→ **Given passage**
On Mon, Apr 29, 2019 at 4:13 AM Wu Hao <hao.wu@intel.com> wrote:

+ hwmon folks

>
> This patch adds support for power management private feature under
> FPGA Management Engine (FME). This private feature driver registers
> a hwmon for power (power1_input), thresholds information, e.g.
> (power1_cap / crit) and also read-only sysfs interfaces for other
> power management information. For configuration, user could write
> threshold values via above power1_cap / crit sysfs interface
> under hwmon too.
>
> Signed-off-by: Luwei Kang <luwei.kang@intel.com>
> Signed-off-by: Xu Yilun <yilun.xu@intel.com>
> Signed-off-by: Wu Hao <hao.wu@intel.com>
> ---
> v2: create a dfl_fme_power hwmon to expose power sysfs interfaces.

Target pointing data:
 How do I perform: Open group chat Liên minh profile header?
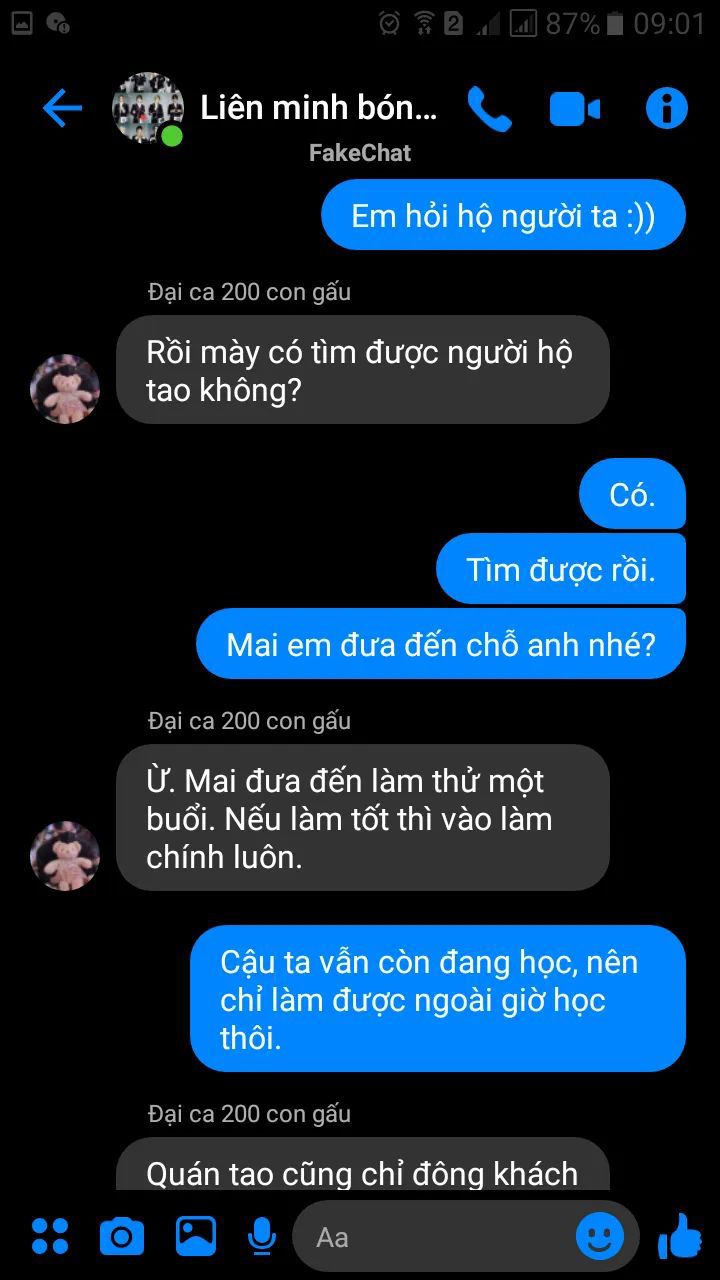[x=318, y=108]
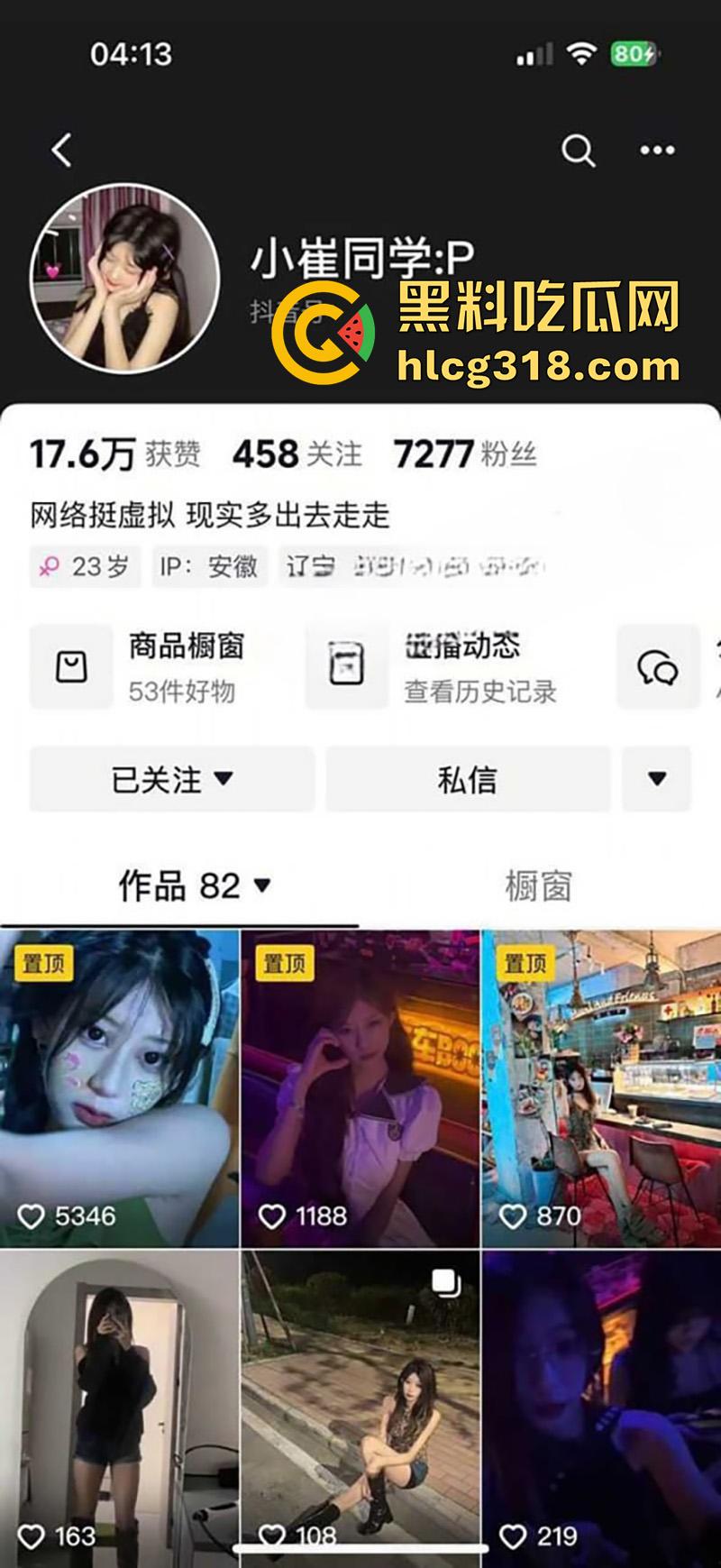Switch to the 橱窗 tab
The width and height of the screenshot is (721, 1568).
(x=541, y=885)
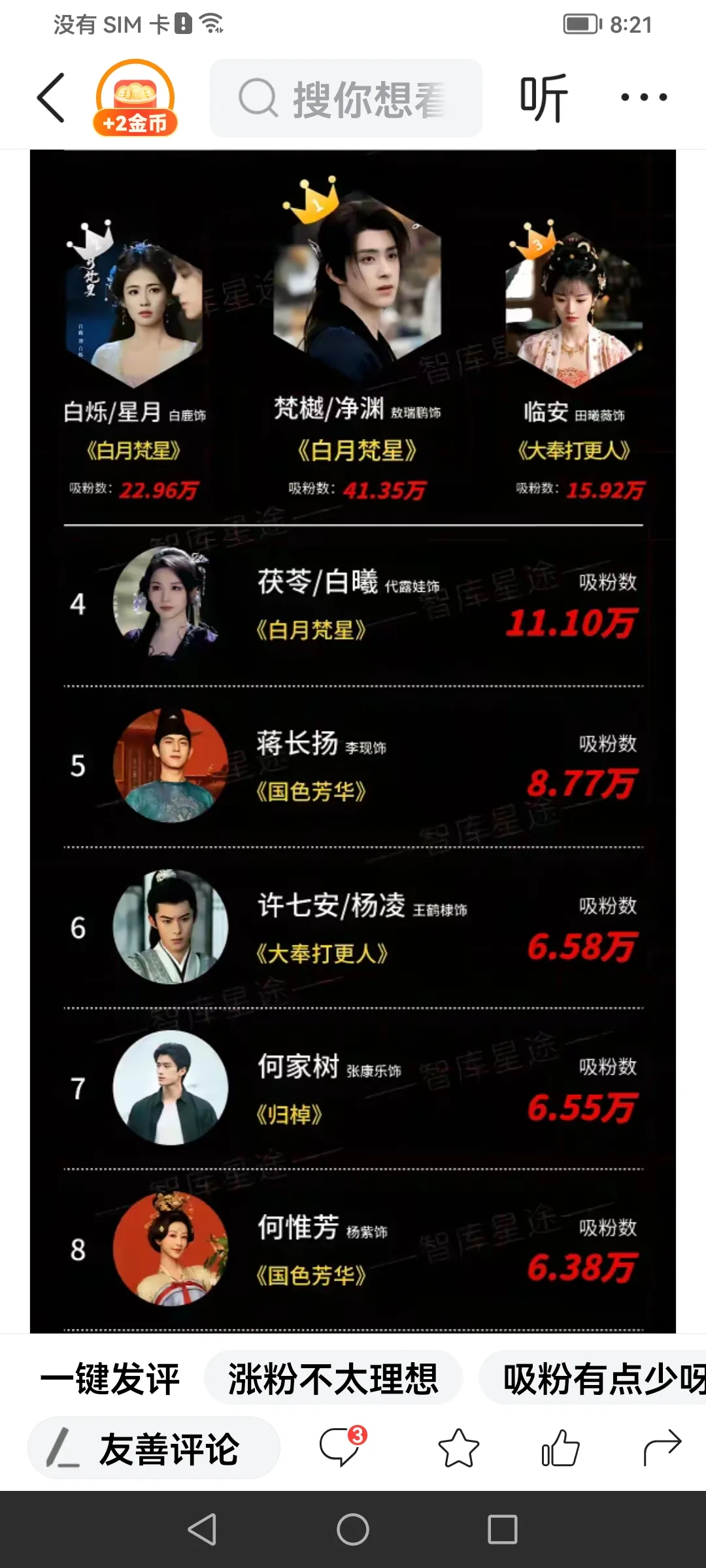706x1568 pixels.
Task: Tap the 听 listen button
Action: click(x=543, y=98)
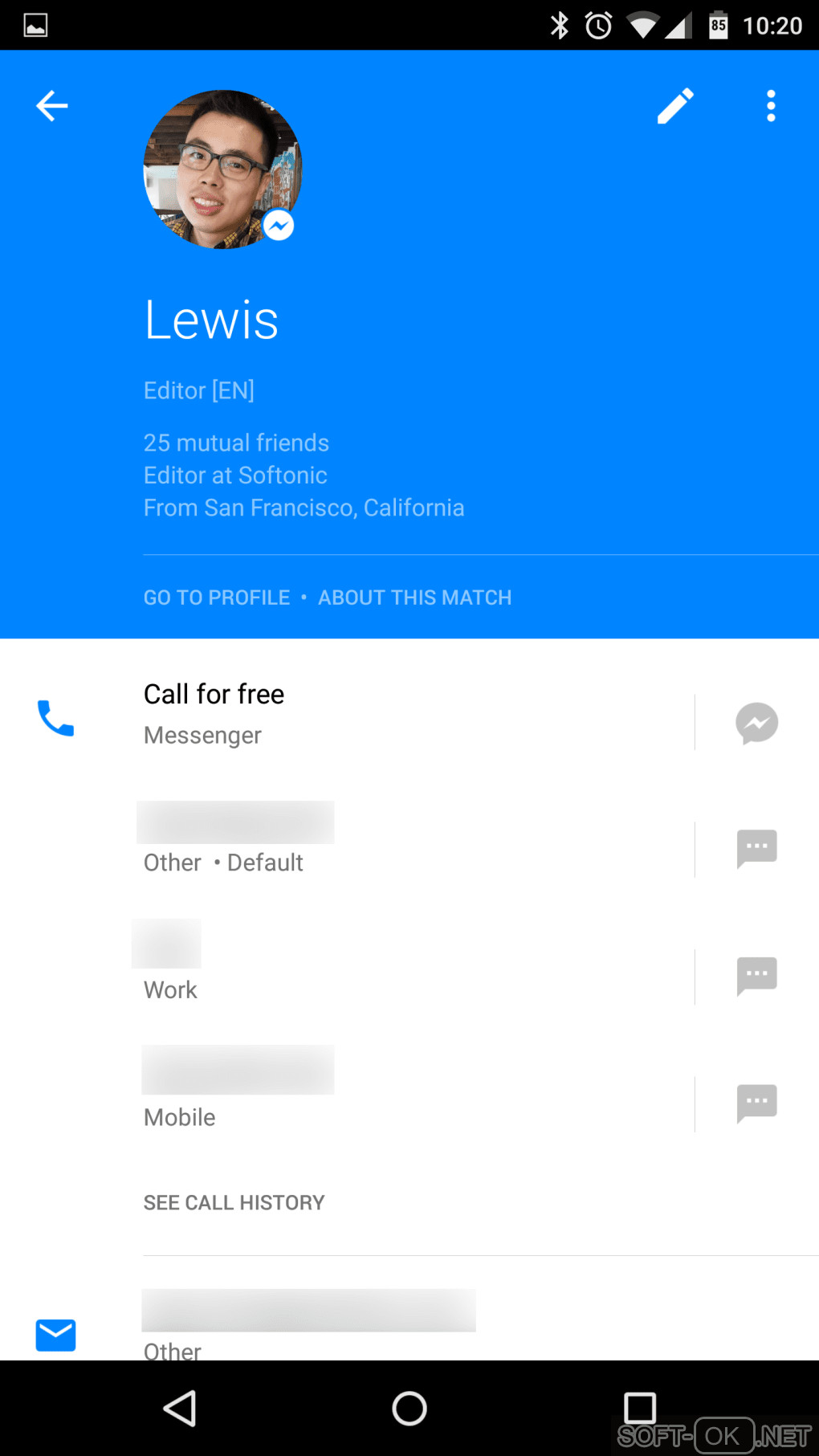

→ **Exercise**
From the patch message, quote the stretch from "On Mon, Apr" through "thresholds information, e.g.". The records play no part in what you need to do.

→ **Response to the exercise**
On Mon, Apr 29, 2019 at 4:13 AM Wu Hao <hao.wu@intel.com> wrote:

+ hwmon folks

>
> This patch adds support for power management private feature under
> FPGA Management Engine (FME). This private feature driver registers
> a hwmon for power (power1_input), thresholds information, e.g.